First of all, is it possible to do such thing?
I have been trying out to generate Xpath expression by using "sub-element text values" present in webpage. Trying to do this using lxml (etree, html, getpath), ElementTree modules in Python. But I don't know how to generate Xpath expression for a value present in the webpage. I totally know about Scrapy framework in python, but this is different.
Below is the my incomplete code..
import urllib2, re
from lxml import etree
def wgetUrl(target):
try:
req = urllib2.Request(target)
req.add_header('User-Agent', 'Mozilla/5.0 (Windows; U; Windows NT 5.1; en-GB; rv:1.9.0.3 Gecko/2008092417 Firefox/3.0.3')
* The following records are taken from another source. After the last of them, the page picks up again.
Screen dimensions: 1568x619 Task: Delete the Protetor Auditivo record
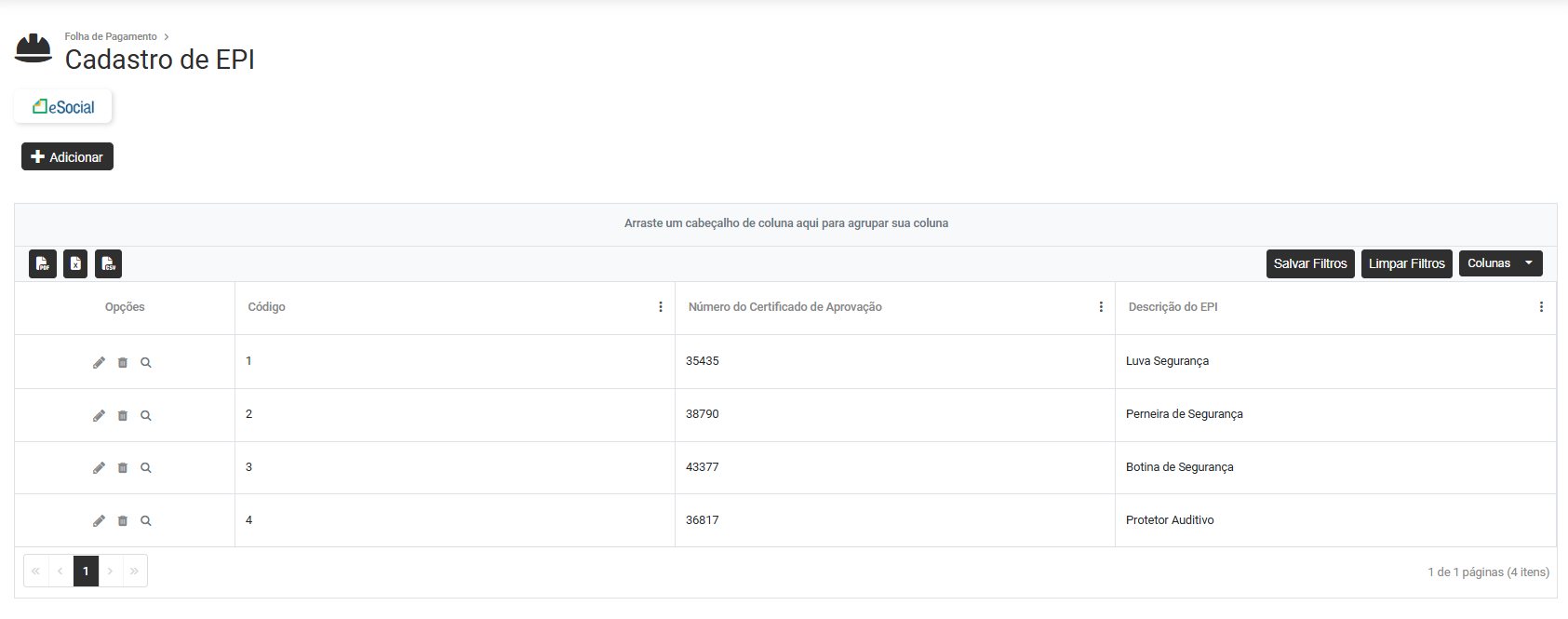pyautogui.click(x=123, y=521)
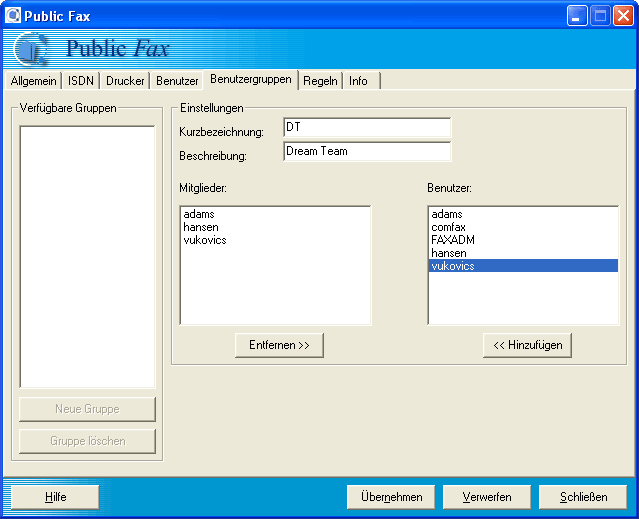The width and height of the screenshot is (639, 519).
Task: Open the Regeln tab
Action: point(320,81)
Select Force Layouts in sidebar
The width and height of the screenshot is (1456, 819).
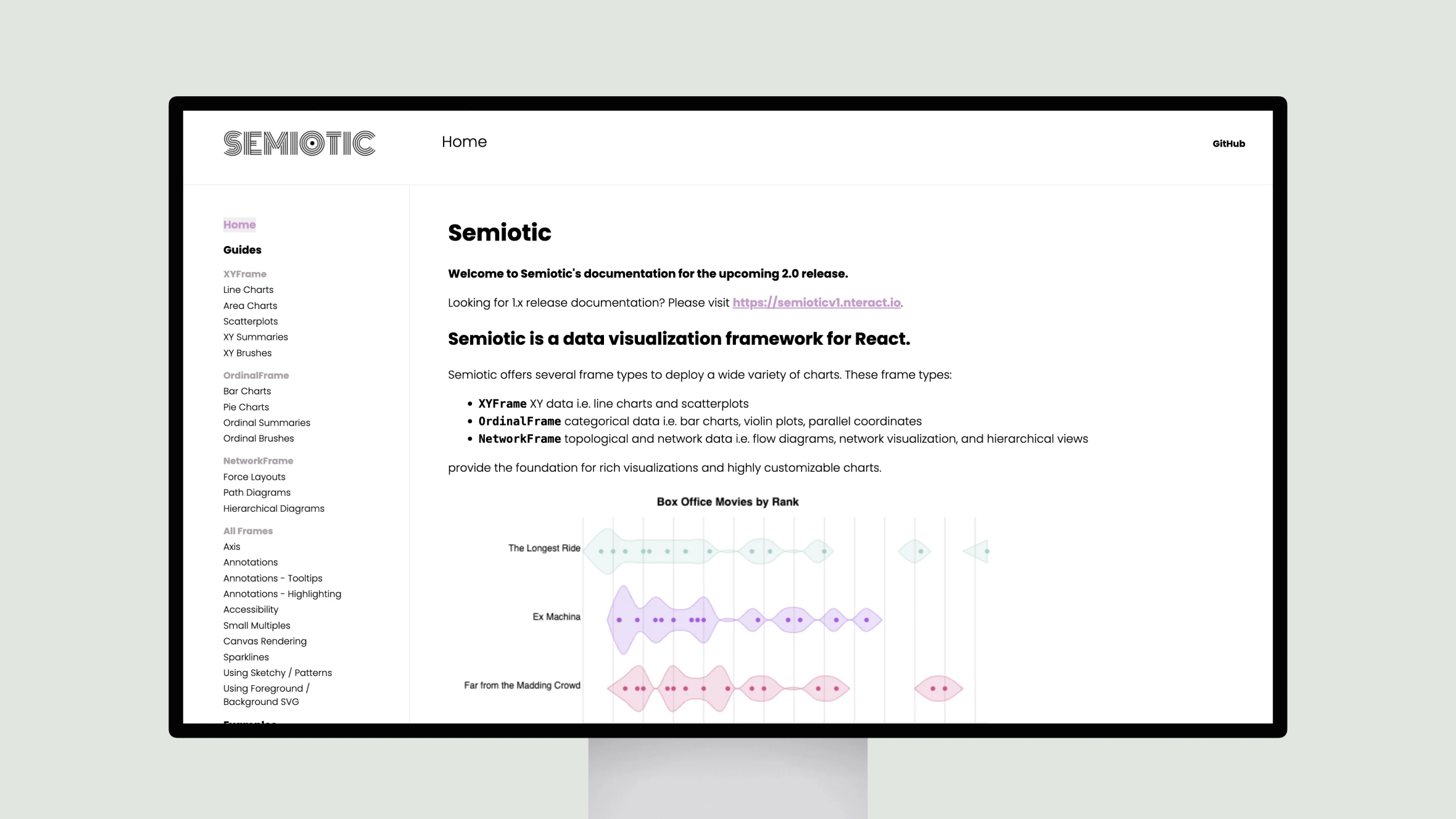pyautogui.click(x=254, y=476)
response = urllib2.urlopen(req)
outtxt = response.read()
response.close()
except:
return ''
return outtxt
newUrl = 'http://www.iupui.edu/~webtrain/tutorials/tables.html' # homepage
dt = wgetUrl(newUrl)
parser = etree.HTMLParser()
tree = etree.fromstring(dt, parser)
As per the lxml documentation they are creating element tree manually, but how can I use my read and parsed html data (in my example variable tree
or data
) to access the sub-element. Or more importantly, if possible the sub-element text value.
Let's say in the above example webpage, I want to search table "Supplies and Expenses" and generate Xpath expression dynamically by that value - Supplies and Expenses
Is there any option to do so !!! Ultimate goal, I would like to achieve is read webpage and generate Xpath for the sub-element text value present in webpage.